__WORK REQUEST__. In the album review, who performs the song "What Are We Doing Here"?

__STUDY TEXT__.
• • • •
Ex Norwegian And Friends ‘Sing Wistle Tunes’
ALBUM
Sing Wistle Tunes is a tribute to the late John Entwistle, of course former bassist with The Who. And this is an album of his songs written by the great man, performed by the wonderful Ex Norwegian and friends.
I must say I’m not a huge Who fan. I loved them from 1965 up until Tommy (1968) and then I found them a bit hit and miss [never really got on with Roger Daltrey and his vocal histrionics]. So, I’m not a man who is too precious about the band and their musical output. But saying that, I find this an enjoyable romp through songs I’m not overly familiar with, taking in melody filled tracks of psych-tinged power pop and alt rock. Highlights there are many, and I must point out one of them is the quite wonderful drumming on all the Ex Norwegian tracks [somebody buy that drummer a drink]. John Howard performs with almost Beach Boys like beauty the song “What Are We Doing Here”, which is all harmonic 70s like filled grace, and “When I Was A Boy”, where Ex Norwegian is joined by Fernando Perdomo, which is a self-celebratory delight of psych pop wonder. There are many gems on this album, and I’d recommend it to you if you love The Who, or don’t really care, as it’s an album of fine pop.
• • • •
__EXCERPTED RECORDS__.
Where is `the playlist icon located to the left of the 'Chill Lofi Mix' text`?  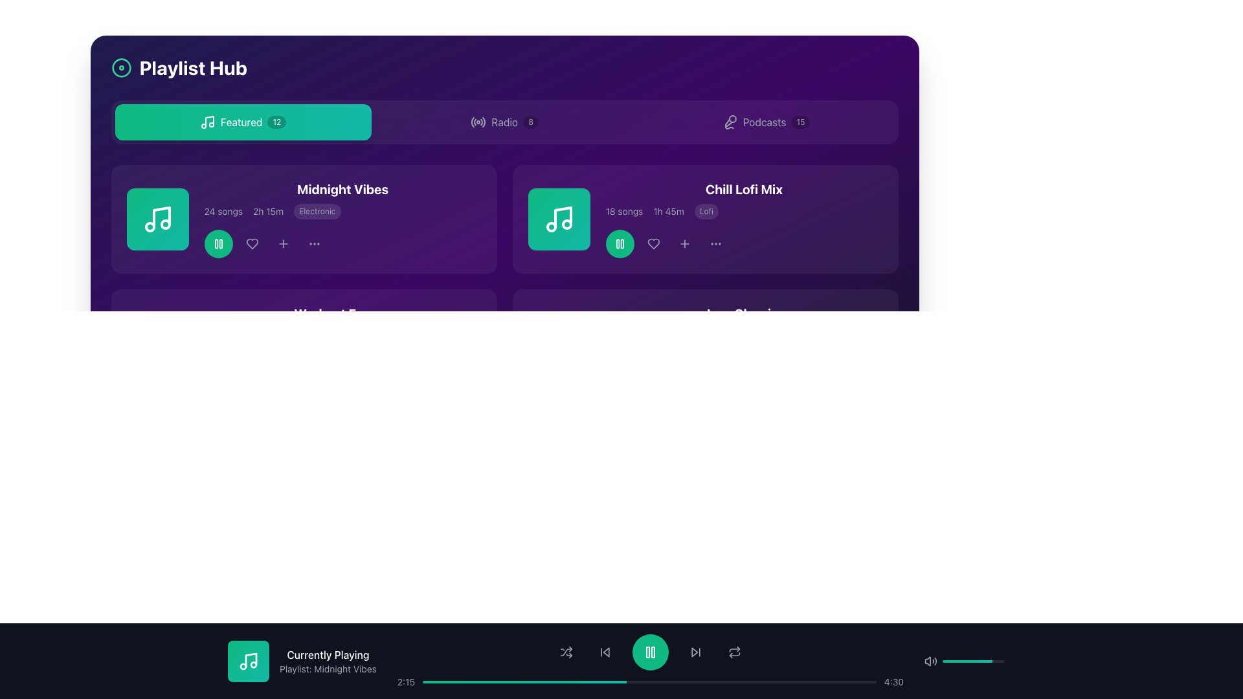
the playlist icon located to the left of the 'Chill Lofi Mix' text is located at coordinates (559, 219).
• • • •
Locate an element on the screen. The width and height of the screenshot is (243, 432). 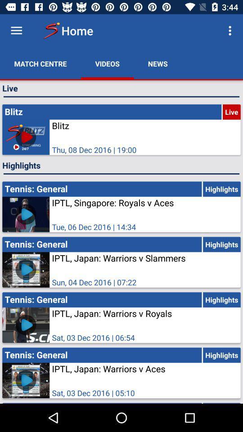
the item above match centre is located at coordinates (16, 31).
• • • •
__EXERCISE RESPONSE__. John Howard